== PROVIDED TEXT ==
________

I ride a Kettler Silverstar with the Nexus-7 year round. That is about 2,500 miles (4,000 km) per year for four years -- 10,000 mi / 16,000 km with no problems. That includes trailering my daughter up steep hills to summer day camp. No problems with the hub. However, it is a good thing to replace brake and shifter cables annually. Otherwise, they will take on moisture and stick when below freezing. The Nexes-7 is as reliable and trouble free as a brick, and seems unaffected by temperature if you use the right grease.

I think coaster brakes are great, especially for winter. The only problem is that you can't take your feet off the pedals and slide them for stability on a slippery downhill. With studded tires, this may not be a problem. Lack of cables to freeze is a good thing.

I have the hand operated Shimano drum (roller) brakes front and rear. They require repacking with grease every two years, but no other maintenance.

I have a Shimano dynohub in front. Lighting is with Lumotec and B&M toplight. I upgraded the Silverstar from sidewall dynamo to hub dynamo, and it was the best upgrade I could have made.

I'd recommend some sort of chainguard or at least partial chain case, in addition to fenders. You don't want to be having to clean and relube the chain all the time. I have the chain cleaned just a few times a year and still get about 5,000 miles / 8,000 km per chain.

Get a decent set of platform pedals so that you can ride in winter overshoes.

Winter conditions vary a lot. What works here may not be best over there.

Paul

royalflash 11-20-05 06:44 AM

So this is the result of my efforts to rebuilding my MTB as a winter bike efforts when budget met reality.

________

== RAW RECORDS ==
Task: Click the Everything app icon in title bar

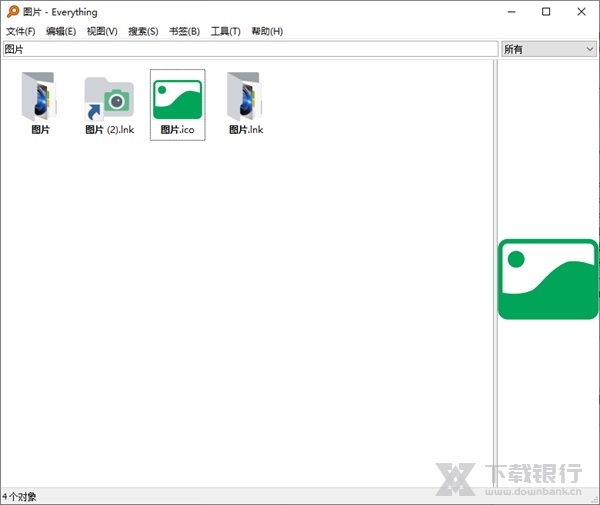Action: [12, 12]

________

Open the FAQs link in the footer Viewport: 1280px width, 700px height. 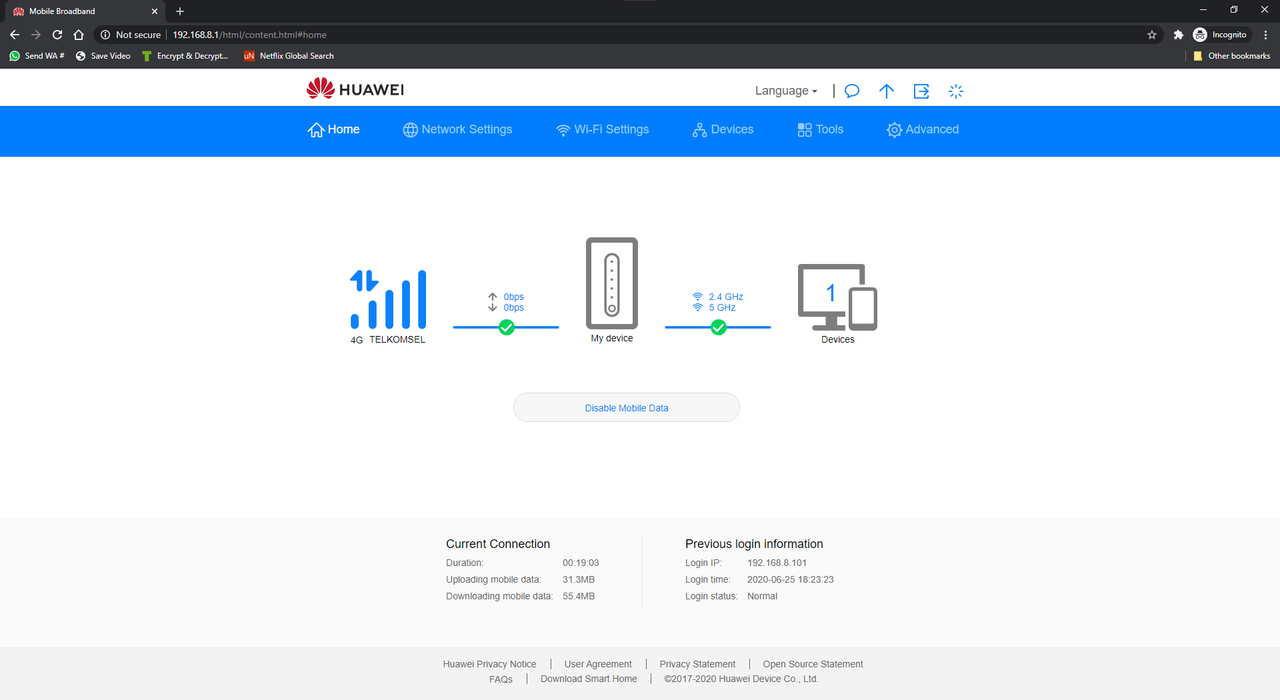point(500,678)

________

== TO DO ==
- 1) Rewrite the winter cycling post from "I ride a Kettler" to "a good thing.", changing "coaster brakes" to "drum brakes".
- 2) Write the next part of the forum discussion about winter bicycles, picking up after its final sentence.

== RESPONSES ==
- 1)
I ride a Kettler Silverstar with the Nexus-7 year round. That is about 2,500 miles (4,000 km) per year for four years -- 10,000 mi / 16,000 km with no problems. That includes trailering my daughter up steep hills to summer day camp. No problems with the hub. However, it is a good thing to replace brake and shifter cables annually. Otherwise, they will take on moisture and stick when below freezing. The Nexes-7 is as reliable and trouble free as a brick, and seems unaffected by temperature if you use the right grease.

I think drum brakes are great, especially for winter. The only problem is that you can't take your feet off the pedals and slide them for stability on a slippery downhill. With studded tires, this may not be a problem. Lack of cables to freeze is a good thing.

- 2)
I sent an E-mail to the Snowcat people in Alsaka and didn´t get any response so I settled for some Sun double-wide rims. The tyres are Nokian Extreme 296´s (2.1 wide).

I am not sure how low I can go with the tyre pressure so I have started with 20 psi

The brakes/shifters, rear derailleur and rear hub are XT and there is a SON hub dynamo on the front for constant front and rear light. I also have Cateye LED lights front and back for some extra light. I want to get a Cateye Triple Shot for the front for the dark evening commute through the forest. The price of those in Europe is outragous though so I will have to order from the US.

I put some platform pedals on instead of my usual SPDs.

Unfortunately the shifters are designed to work with a rapid rise derailleur so the indicator reads backward but it is not the end of the world

I got the frame at "Extreme bike" on the Paul-Heyse Strasse in Munich. They also built the wheels and supplied the Rock Shox SL fork.

http://img456.imageshack.us/img456/7...terbike0fj.jpg

http://img456.imageshack.us/img456/1...erbike22rq.jpg

time to hit the trails yeaaaaa haaaaa

fruitless 11-20-05 02:28 PM


Originally Posted by bostontrevor
at temps where freewheel grease gets too thick for the pawls to properly reengage


and just how cold might that be? I've been riding conventional freehubs in sub zero F temps for quite a while, I've heard about it happening to the Iditabike guys but you have to admit that type of weather is a little extreme for Munchen? I can't imagine that there is no grease inside a Nexus, it has to be more complicated internally than any freehub and complication=friction which will get substantial in sub zero temps.

Black Bud 11-21-05 12:42 PM

I haven't had the " the cold made the grease too thick for the freewheel to work" problem.

The Nexus hub is very good for winter riding on pavement (not designed for off-road use!), and is a reliable gearing system that's virtually foolproof, and easy to maintain. (I guess, herburtwormy, you got a "dud"! :( I never have had that problem...I can't kill the things, as a matter of fact!!)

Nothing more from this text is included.